Stocks Rally as Dow Jumps 111 Points on Tame Inflation Data

Stocks ended broadly higher after new economic data raised hopes of a Fed rate cut, and investors were quick to jump back into the market following recent declines.

"I'm not surprised to see the market snap back," said Alec Young, market strategist at S&P Equity Research. "The market was kind of overbought -- it was an excellent opportunity for a shakeout."

Core inflation as measured by the producer price index, or PPI, came in unchanged, which may allow the Fed greater flexibility in terms of interest rate policy.

"A Fed-friendly PPI number conceivably opens the door to let them ease," said Young.

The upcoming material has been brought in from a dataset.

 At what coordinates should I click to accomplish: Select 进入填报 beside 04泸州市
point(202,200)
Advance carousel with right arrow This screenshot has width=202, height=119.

The Dow Jones Industrial Average rebounded from Thursday's decline of almost 150 points, ending the week flat. The Nasdaq closed up 1.1% on a strong performance from chip-related stocks, while the S&P 500 moved solidly above 1500 after dipping below that psychological threshold yesterday.

The Dow and the S&P 500 ended flat for the week but the Nasdaq closed with a weekly decline for the first time in four weeks. Stocks bounced back from the largest one-day decline in the major market indexes since early March.

"Yesterday was a classic opportunity for shrewd investors to take advantage of momentary weakness in the market," said Peter Kenny, managing director at Knight Equity Markets. "I think all of the block and tackle pieces are in place for the market to continue to move upwards."

Buying took place across the board, with all of the S&P 500 sectors trading firmly in positive territory. Energy led sector leaders, while tech stocks and the financial sector also saw strong gains.

Nvidia shares jumped 7% after the company topped first-quarter consensus forecasts. The graphics chipmaker reported earnings of 42 cents a share, compared with Wall Street's estimate of 39 cents. Nvidia also boosted its long-term profit margin outlook.

American International Group saw modest gains after reporting quarterly results above Wall Street estimates on Thursday after the close of trading.

The Chicago Mercantile Exchange boosted its bid for crosstown rival Chicago Board of Trade after the cash-and-stock proposal from InterContinental Exchange increased in value due to recent gains in ICE shares. Shares of both CME and CBOT Holdings moved higher.

Biotech heavyweight Amgen added further declines after an FDA advisory panel recommended further restrictions on top-selling anemia drugs marketed by Amgen and Johnson & Johnson . Research firms Citigroup, J.P. Morgan, Lazard Capital and Morgan Stanley all downgraded the stock.

New York light sweet crude futures closed up 0.9% to $62.37, ending the week with a modest gain, as energy traders remained concerned over potential supply disruptions from African producers.

Retail stocks were weak after monthly sales data came in below expectations. April sales declined 0.2%, compared with economists' forecast of a rise of 0.3%. Shares of discount giant Wal-Mart Stores and other retailers moved lower.

The producer price index (PPI) rose 0.7% in April while the closely watched core rate came in unchanged. Analysts surveyed by CNBC and Dow Jones expected the PPI to show an increase of 0.6% and the core rate to rise as well by 0.2%.

Treasury prices rose, sending yields lower.

European Stocks Close Higher, Asia Ends Mostly Lower

European stocks reversed earlier declines to end higher as Britain's FTSE-100, France's CAC-40 and Germany's DAX all closed in positive territory.

France's state-owned utility EdF denied reports it approached German utility RWE about a potential takeover. German radio broadcaster SWR reported the companies were in talks to merge.

Italian oil outfit Eni reported quarterly results above analysts' forecasts, despite a 9.3% drop in first-quarter earnings.

Asian stocks closed largely lower following Thursday's disappointing U.S. retail sales data.

Japan's Nikkei 225 Average closed down 1%. Shares of Casio tumbled on a downbeat forecast and broker downgrades. Meanwhile, investors sold high-tech exporters such as Sony on growing concerns regarding the U.S. economic outlook. Yokogawa Electric and Konica Minolta were also major drag following disappointing earnings reports.

Korea was the region's lone bright spot as the benchmark Kospi index rallied off lows to close at a new record. Shares of Hyundai Steel surged after the company said it signed a contract to secure iron ore.

The high-flying S&P/ASX 200 Index finished down in Australia as renewed worries about the health of the world's biggest economy pressured U.S.-exposed firms such as Westfield Group.